In the material below, the lines containing the word "options" are required; copy each of them.

→ Extracted entries:
**********

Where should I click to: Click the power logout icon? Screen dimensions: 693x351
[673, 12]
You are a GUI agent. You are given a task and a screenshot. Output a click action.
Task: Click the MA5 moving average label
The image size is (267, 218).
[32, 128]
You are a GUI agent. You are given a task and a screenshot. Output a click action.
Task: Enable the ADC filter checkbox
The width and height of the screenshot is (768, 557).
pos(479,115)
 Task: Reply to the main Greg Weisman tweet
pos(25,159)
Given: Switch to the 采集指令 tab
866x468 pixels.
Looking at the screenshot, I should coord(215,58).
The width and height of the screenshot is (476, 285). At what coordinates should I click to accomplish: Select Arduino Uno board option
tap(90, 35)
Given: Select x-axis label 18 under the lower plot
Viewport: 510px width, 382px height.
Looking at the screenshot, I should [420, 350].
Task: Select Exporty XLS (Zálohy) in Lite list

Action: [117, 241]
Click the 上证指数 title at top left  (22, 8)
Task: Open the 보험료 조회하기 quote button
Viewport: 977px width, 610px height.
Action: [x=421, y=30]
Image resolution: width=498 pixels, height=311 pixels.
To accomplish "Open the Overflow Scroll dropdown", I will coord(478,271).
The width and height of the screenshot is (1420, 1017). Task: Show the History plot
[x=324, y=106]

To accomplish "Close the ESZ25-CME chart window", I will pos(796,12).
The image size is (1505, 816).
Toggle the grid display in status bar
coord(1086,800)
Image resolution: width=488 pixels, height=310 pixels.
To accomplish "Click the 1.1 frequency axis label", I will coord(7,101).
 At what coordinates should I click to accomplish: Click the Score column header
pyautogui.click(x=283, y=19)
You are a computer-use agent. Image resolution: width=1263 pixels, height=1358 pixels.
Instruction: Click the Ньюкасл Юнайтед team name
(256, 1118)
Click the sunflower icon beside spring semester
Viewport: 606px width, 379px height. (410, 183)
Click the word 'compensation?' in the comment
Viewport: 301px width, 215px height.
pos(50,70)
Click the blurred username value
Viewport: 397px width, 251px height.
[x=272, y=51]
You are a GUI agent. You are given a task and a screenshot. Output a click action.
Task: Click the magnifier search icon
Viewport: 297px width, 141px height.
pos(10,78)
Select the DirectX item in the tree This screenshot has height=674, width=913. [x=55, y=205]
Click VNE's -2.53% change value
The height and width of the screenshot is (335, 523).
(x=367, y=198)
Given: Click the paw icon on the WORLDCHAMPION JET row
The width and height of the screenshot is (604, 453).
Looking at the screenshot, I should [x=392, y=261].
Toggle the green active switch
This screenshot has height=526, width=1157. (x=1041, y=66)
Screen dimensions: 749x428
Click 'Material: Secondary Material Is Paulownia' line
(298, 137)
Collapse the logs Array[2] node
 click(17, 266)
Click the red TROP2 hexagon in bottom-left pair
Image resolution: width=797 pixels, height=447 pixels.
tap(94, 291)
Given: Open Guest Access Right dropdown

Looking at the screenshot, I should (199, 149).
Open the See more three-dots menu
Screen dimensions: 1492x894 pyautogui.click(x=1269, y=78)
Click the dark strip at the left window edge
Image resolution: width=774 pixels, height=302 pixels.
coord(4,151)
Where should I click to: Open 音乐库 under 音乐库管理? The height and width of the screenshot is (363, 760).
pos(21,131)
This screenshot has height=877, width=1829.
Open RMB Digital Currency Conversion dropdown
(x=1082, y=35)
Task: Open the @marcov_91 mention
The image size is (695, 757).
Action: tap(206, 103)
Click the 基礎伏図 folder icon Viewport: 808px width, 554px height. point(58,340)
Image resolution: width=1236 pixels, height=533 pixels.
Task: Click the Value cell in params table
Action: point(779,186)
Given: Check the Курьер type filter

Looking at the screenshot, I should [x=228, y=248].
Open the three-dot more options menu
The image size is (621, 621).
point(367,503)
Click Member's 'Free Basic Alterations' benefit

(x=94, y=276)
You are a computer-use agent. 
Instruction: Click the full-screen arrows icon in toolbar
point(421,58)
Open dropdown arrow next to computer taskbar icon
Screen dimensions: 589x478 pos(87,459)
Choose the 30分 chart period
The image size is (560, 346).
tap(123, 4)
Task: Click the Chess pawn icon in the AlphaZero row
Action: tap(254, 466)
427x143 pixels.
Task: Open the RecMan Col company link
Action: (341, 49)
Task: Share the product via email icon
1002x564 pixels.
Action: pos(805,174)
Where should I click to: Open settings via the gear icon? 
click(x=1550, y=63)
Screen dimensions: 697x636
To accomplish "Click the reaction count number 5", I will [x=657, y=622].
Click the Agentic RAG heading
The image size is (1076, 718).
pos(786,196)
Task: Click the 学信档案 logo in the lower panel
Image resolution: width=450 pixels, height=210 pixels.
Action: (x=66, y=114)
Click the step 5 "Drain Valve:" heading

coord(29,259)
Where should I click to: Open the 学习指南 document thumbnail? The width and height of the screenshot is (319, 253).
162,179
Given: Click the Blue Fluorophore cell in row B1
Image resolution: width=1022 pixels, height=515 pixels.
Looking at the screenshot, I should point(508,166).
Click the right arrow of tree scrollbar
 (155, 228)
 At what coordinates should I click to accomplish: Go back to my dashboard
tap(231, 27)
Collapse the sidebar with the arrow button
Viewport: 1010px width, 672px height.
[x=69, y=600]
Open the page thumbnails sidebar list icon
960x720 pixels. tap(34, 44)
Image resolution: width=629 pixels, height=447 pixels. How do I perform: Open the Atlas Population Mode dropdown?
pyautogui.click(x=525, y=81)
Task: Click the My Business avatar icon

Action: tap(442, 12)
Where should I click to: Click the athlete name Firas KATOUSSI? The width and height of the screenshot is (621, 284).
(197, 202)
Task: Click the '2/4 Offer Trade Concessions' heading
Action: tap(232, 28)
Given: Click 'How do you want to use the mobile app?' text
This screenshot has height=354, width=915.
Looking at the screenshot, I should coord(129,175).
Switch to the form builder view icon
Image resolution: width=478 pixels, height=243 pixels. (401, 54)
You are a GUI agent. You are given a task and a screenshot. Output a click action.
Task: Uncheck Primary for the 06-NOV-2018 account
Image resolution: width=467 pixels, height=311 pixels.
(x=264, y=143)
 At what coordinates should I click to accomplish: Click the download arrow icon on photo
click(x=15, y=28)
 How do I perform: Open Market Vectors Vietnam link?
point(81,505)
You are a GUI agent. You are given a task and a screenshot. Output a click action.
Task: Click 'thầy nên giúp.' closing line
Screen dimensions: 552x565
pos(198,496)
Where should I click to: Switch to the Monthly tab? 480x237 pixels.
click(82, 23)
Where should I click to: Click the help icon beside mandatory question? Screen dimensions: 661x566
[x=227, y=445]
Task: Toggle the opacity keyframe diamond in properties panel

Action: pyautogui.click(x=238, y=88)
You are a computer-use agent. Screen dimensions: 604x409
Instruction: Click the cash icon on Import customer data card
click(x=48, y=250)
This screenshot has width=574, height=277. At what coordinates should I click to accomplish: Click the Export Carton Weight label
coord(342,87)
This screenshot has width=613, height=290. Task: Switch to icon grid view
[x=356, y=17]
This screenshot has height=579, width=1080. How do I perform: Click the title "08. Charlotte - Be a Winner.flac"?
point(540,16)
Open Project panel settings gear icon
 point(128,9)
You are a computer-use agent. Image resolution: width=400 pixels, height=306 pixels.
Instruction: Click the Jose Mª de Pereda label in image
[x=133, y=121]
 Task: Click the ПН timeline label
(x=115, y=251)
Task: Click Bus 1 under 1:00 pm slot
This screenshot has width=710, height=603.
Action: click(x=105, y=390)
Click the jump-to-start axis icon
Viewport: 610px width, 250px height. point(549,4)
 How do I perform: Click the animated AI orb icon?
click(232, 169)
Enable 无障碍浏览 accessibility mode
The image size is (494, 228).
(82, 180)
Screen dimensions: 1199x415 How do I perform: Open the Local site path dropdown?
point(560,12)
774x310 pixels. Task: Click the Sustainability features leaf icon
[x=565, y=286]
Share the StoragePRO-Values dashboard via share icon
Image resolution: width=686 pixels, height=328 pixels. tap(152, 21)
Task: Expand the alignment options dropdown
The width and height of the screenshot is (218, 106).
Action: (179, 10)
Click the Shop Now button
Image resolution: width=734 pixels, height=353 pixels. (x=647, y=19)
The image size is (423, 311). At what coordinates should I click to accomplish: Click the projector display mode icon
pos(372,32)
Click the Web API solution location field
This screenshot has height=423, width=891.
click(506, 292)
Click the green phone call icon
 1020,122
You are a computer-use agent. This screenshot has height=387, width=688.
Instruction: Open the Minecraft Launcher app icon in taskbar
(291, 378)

**********

→ Answer for the task:
Open the three-dot more options menu
Task: Expand the alignment options dropdown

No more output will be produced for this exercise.